In December 2000, again in South Africa for New Year's eve in Cape Town, my interest in self-portraiture was revived, now lastingly and as the central theme in my photography. Until mid-2003 the selected body area was typically photographed in interaction with objects or landscapes. Thereafter I returned to the neutral backgrounds of 1985, and came closer to the more intimate spirit of that period. In general I sought to isolate a body part, strip it of its bodily identity, and make it function as an autonomous subject to be explored, in a more or less abstract way, as an object with a texture or with sculptural potential.
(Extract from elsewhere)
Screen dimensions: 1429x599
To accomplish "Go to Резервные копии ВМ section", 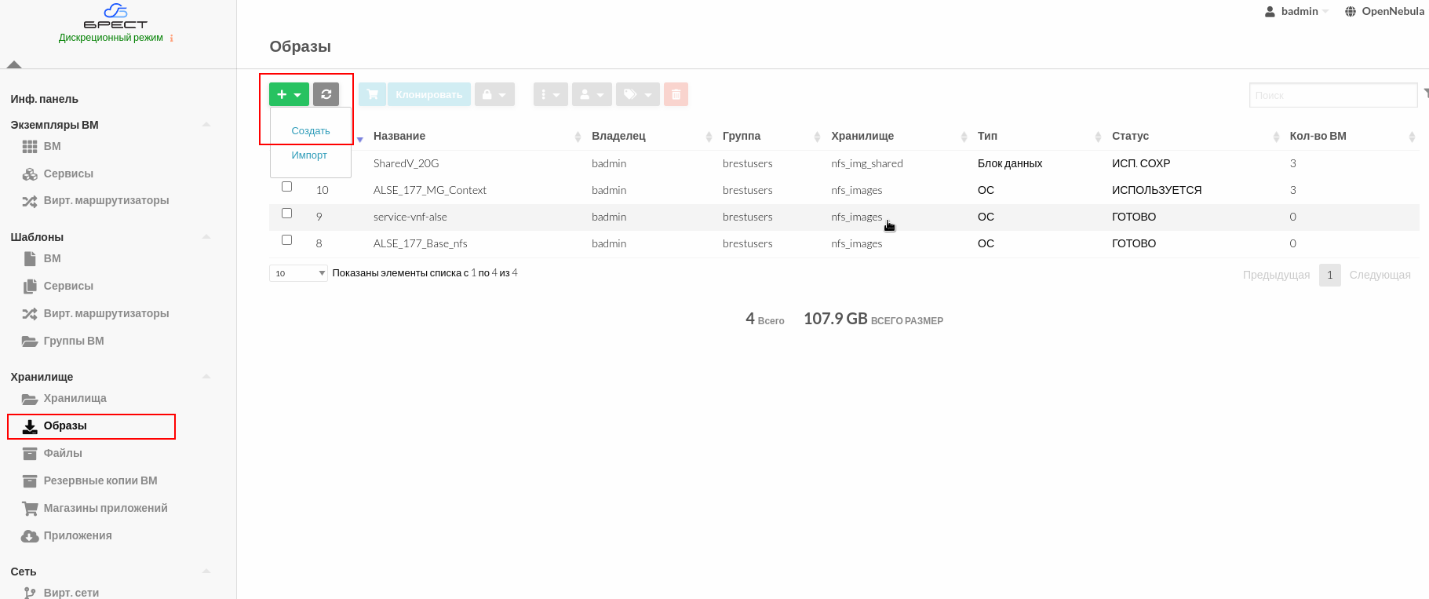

The first photographic series date from mid-2004. In late 2005 and throughout 2006 I strived to assemble photographs into composite pictures with a dual reading, of the whole and of the individual images. In 2007 I began converting images from analogue to digital, and, taking advantage of the temporal conception of the series, I started sequencing the photographs into short films with music. Such medium proved to be the most adequate vehicle for some of my series, while ideally conveying the obsessive nature of the work.

The body, given its formidable expressive power and unending versatility, is an inexhaustible and deeply engaging subject. And when we use our own body, it is capable of responding instantaneously and with minute accuracy to the ever-changing action/reaction that modulates the flow of conception, without the losses in transmission inherent in the use of a model.